Ella es la que va a narrarnos esta historia; unos hechos llenos
de singularidad, de reflexiones sobre la vida y las personas, sobre la mentira,
la identidad y la memoria; adornado con una fina ironía y un cierto desconsuelo
por los males de aquel país.
“Yo
lo veo todo. Dentro de esta casa soy como un pequeño dios nocturno. Durante el
día duermo.” Así se expresa la lagartija, que pronto será
conocida como Eulalio
Félix Ventura comparte la casa con ella, se trata de un
negro albino. Si la ausencia total de
pigmento melánico es insólito en cualquier lugar del planeta, en África su
exotismo se multiplica. Y esta novela se desarrolla en el continente africano,
en Angola. Una Angola que padeció la colonización portuguesa, que se independizó
tras una larga guerra y que se sumió más tarde en una honda contienda civil.
Toda esta situación la muestra el libro pero no de forma
ostensible. La realidad se revela en forma de cortos brochazos, que adquieren
una presencia mayúscula porque Agualusa desea evidenciar, denunciar incluso, el pasado de su país.
Cuando nos asomamos a la escritura ese pasado aparece con
la configuración de unos puntos fulgurantes que nos deslumbran allá al fondo, pero
hay que entregarse para llegar hasta ellos, es como cuando miramos en un
estanque y tenemos que afanarnos para descubrir los peces, que están ahí.
Descubrimos con sorpresa la ocupación de Félix cuando una
noche aparece un extranjero a solicitar sus servicios: inventa pasados, trafica con la memoria, para emborronar lo que no queremos recordar.
Trabaja para la nueva burguesía angoleña. “Eran
empresarios, ministros, hacendados, traficantes de diamantes, generales, gente,
en fin, con un futuro asegurado. Lo que le falta a esas personas es un buen
pasado…”
Uno de sus clientes vivirá como cierto el ayer inventado por
Félix Ventura, y ahí el libro nos muestra la fragilidad de la memoria y de la
identidad.
“El pasado es
Un río que duerme
Y la memoria, una mentira
Que cambia de forma”
“La
memoria es un paisaje contemplado desde un tren en movimiento.”

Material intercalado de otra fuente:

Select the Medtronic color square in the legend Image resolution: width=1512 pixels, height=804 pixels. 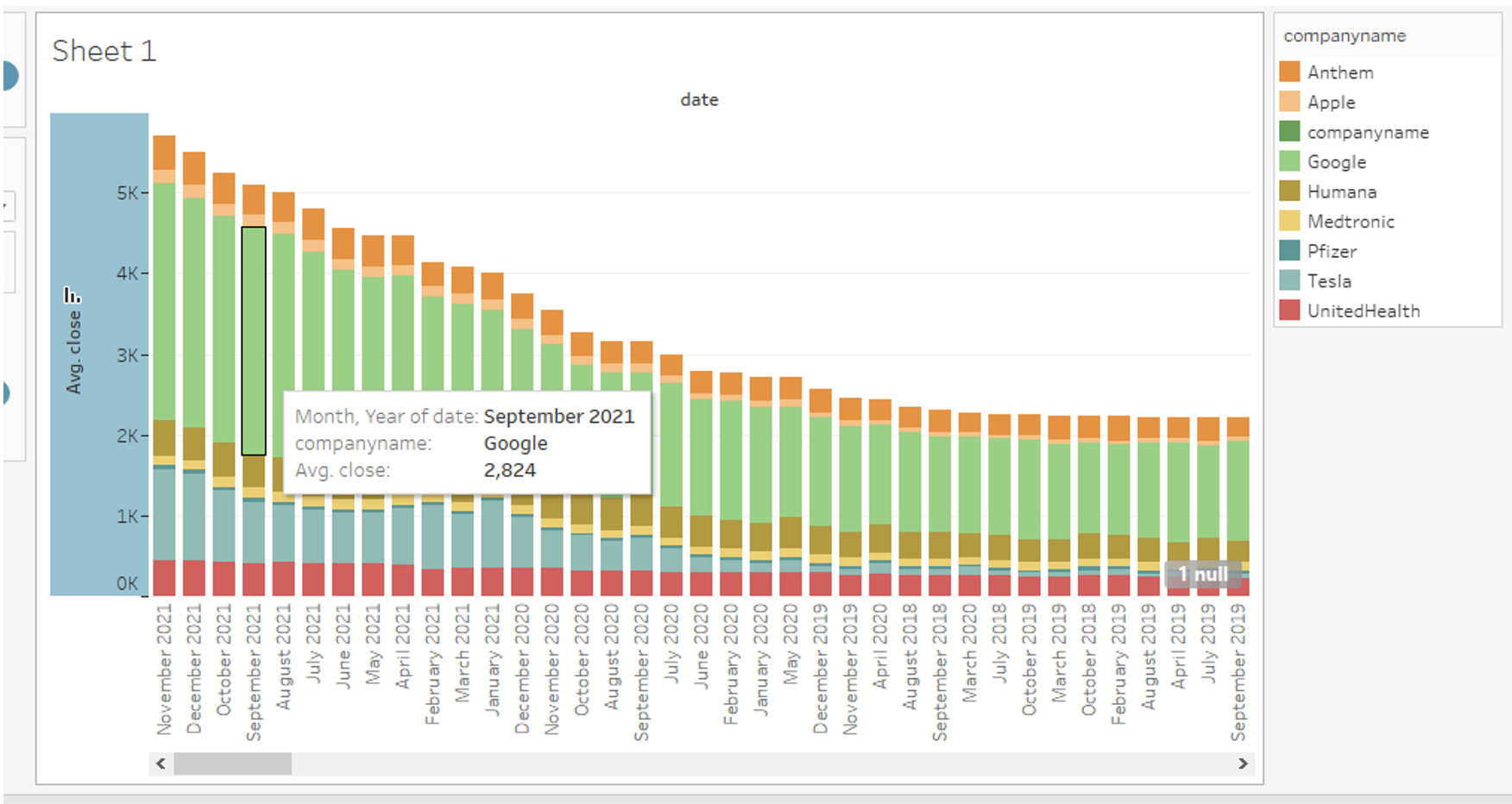pyautogui.click(x=1289, y=221)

¿Las cosas son lo que parecen? No siempre. Nuestro
protagonista es negro pero parece blanco, “…cada uno ve lo que quiere en el fugaz
dibujo de una nube”.
Eulalio fue hombre en otro tiempo, vamos descubriendo –y rellenando
a nuestro antojo- algo de su condición anterior; es como si quitáramos los
nudos a una madeja de lana enmarañada. La verdad es un prisma con muchas caras, cada cual inventa la suya.
No puede hablar, solo se le puede oír cuando sueña. “Mis
sueños son, casi siempre, más verosímiles que la realidad”.
“Hay
verdad, aunque no haya verosimilitud, en todo lo que un hombre sueña.”
Eulalio ha aprendido mucho de la vida y sobre este país
de las pequeñas palabras que Esperanza murmura mientras limpia en la casa. La
mujer reniega de los muros añadidos al patio porque son ellos los que fabrican a
los ladrones. Para el narrador se ha convertido “en la columna que sustenta la
casa”. La mujer enlaza la Angola de hoy con la Angola perpetua. Se
siente inmortal porque en 1992 sobrevivió a un tiroteo en la casa de un
político donde acudió: se salvó porque en la lista de ejecución quedó la última
y a los asaltantes se le acabaron las balas. Las dos caras de la crónica de un
totalitarismo: el horror y su reflejo esperpéntico.
En
la novela hay más apuntes que grandes desarrollos narrativos, pero los
distintos pasajes son muy sugerentes.
¿Los encuentros de José Buchmann y Ángela Lucía son meras
coincidencias? No, ellos representan el sólido puntal de la novela. El tema del libro se va aparejando con ellos.
Parece que estamos lejos de la cordura, pero entre estos
hilos de aparente sinrazón encontramos mucha verdad. La vida, la realidad también se puede contar
desde el otro lado, desde el lado de lo insensato, de lo absurdo.
Hay mucho, mucho en esta novela corta, en cada rincón una
o mil reflexiones.
Este libro hay que leerlo de forma lenta, rastreando el
fondo de las páginas, catando los nuevos sabores que Agualusa nos sirve. Son
males de siempre, reflexiones antiguas, que él va filtrando entre las líneas.
José
Eduardo Agualusa vuela hacia lo irreal,
lo inverosímil para conocer más de cerca lo real.